ASSIGNMENT
When you reach the line below that has "Click the Character Styles window title icon", start returning lines exactly, and stop after the line that has "Task: Click the thin"; skip the pictures.

[Items listed in a dataset]
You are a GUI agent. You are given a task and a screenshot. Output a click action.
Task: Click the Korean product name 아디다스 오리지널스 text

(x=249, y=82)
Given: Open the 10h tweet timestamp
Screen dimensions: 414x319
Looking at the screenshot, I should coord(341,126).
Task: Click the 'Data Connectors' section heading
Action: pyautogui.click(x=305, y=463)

---

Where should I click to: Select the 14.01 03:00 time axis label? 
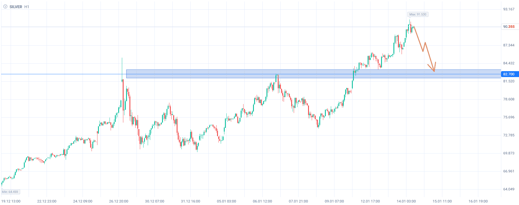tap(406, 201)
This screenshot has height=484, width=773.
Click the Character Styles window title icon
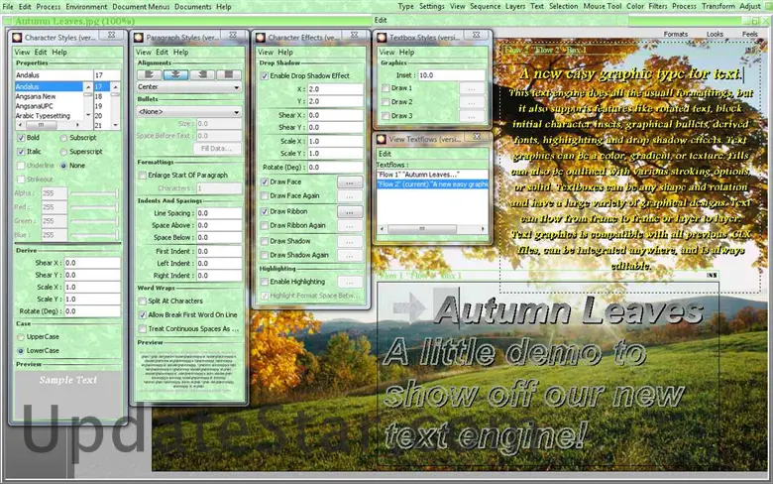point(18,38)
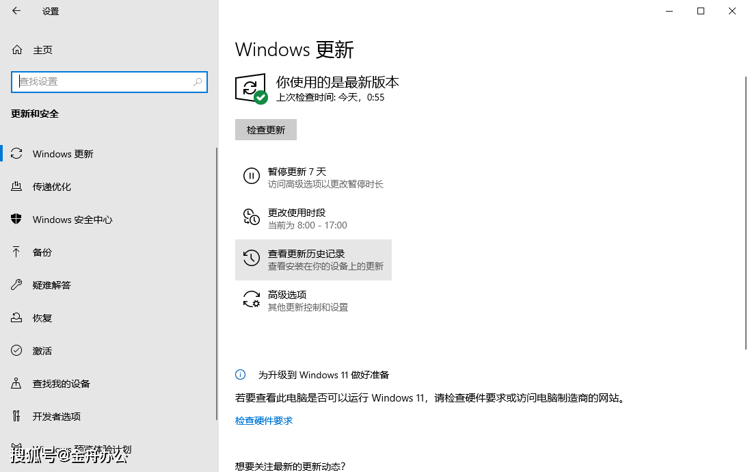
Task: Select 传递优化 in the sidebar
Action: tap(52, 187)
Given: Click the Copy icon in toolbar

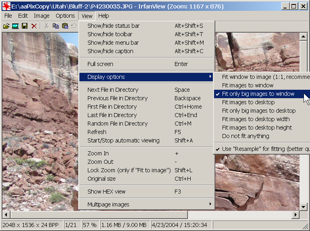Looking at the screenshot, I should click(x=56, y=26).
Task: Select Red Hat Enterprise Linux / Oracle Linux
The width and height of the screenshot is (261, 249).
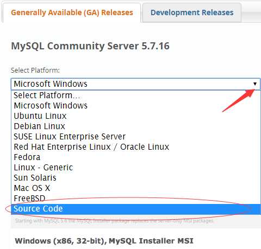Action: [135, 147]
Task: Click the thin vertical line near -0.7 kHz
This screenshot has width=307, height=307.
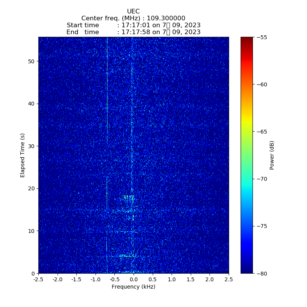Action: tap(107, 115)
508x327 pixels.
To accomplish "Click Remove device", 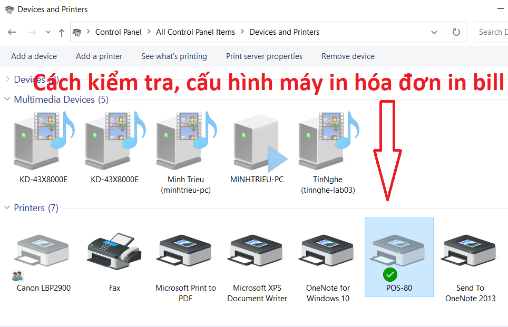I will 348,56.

SOLVED PROBLEM
Click the Character Styles window title icon
point(18,38)
Task: Select 传递优化 in the sidebar
Action: tap(52, 187)
Given: Click the Copy icon in toolbar

Looking at the screenshot, I should click(x=56, y=26).
Task: Select Red Hat Enterprise Linux / Oracle Linux
The width and height of the screenshot is (261, 249).
Action: [135, 147]
Task: Click the thin vertical line near -0.7 kHz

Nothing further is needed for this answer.